Councillor Webb highlighted his concern about the assessment waiting times in Berkshire West and suggested that the CCGs should have had the capability to report on this area in detail. Sarah Bellars advised that the performance reported against by the CCGs was agreed with the Council as part of the review recommendations. Sam Ward advised that the CCGs worked to the national benchmark process which looked at the number of people eligible for CHC via the various routes of referral, costs to CCGs for CHC provisions, number of joint funded cases and the effectiveness of the management tool. The CCGs were expected to report against the number of assessments conducted within the 28 days from the date on which the checklist had been issued, as outlined within the national guidelines. Sam Ward advised that part of the information was made publicly available.

 

Councillor Webb advised that the Health Scrutiny Panel first reviewed the item in December 2012, at which point they recommended that the CCGs invested in appropriate measures to ensure they had the necessary resource to report on the performance of the service which would be useable at a local level.
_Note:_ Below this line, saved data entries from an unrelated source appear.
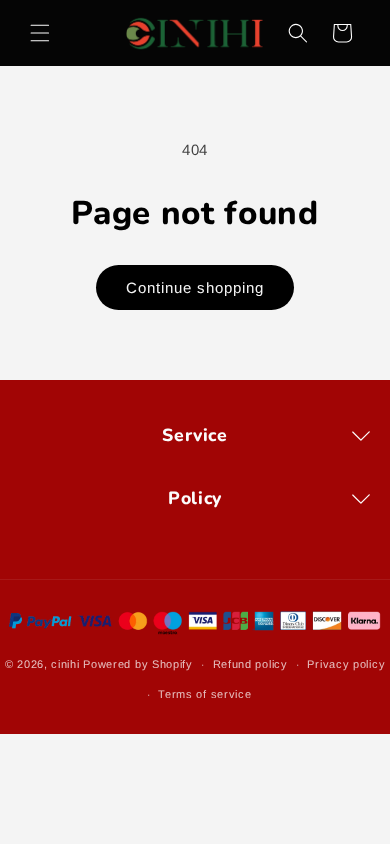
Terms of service (204, 694)
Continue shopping (195, 287)
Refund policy (250, 664)
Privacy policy (346, 664)
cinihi (65, 664)
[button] (40, 33)
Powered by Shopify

Sarah Bellars advised that the CCGs appointed an analyst to report on areas as agreed with the LAs.

 

The Commission highlighted that four residents had waited over a year for an assessment.  It was suggested that by allowing the waiting period to exceed the national framework of 28 days residents expectations were being damaged. The CCG’s were asked to provide information regarding their action plan to address the issue.

 

The Commission expressed their dissatisfaction with the extended waiting times and the agreements in place for funding. Sam Ward explained that the process for funding interim care was not set at a national level.

 

Councillor Macro asked how the Berkshire West CCG compared to other CCGs in terms of assessments conducted within 28 days of the checklist being issued. Sam Ward agreed to obtain the figure and report back to the Commission

 

Councillor Gwen Mason raised her concern that following the review in 2012 many changes had been made to polices and procedures, however, the issue around waiting times remained. Sarah Bellars advised that the CCGs inherited cases from the PCT which they have had to manage.

 

The Commission requested sight of the action plan the CCG’s had in place to improve waiting time and areas of reporting. Sarah Bellars agreed to respond to questions and provide detailed statistics at the Commission meeting in February 2014.

 

Resolved that

 

·        The CCGs would be asked to confirm the total value in which the percentage forecast and overspend had been measured.

·        Sam Ward would ask NHS England to provide the comparative data to show the number of assessments conducted within 28 days of the checklist being issued in Berkshire West and neighbouring local authorities.

·        David Lowe will identify, and then communicate to the Health Service representatives, measures of CHC performance for consideration at the Commission’s February 2014 meeting.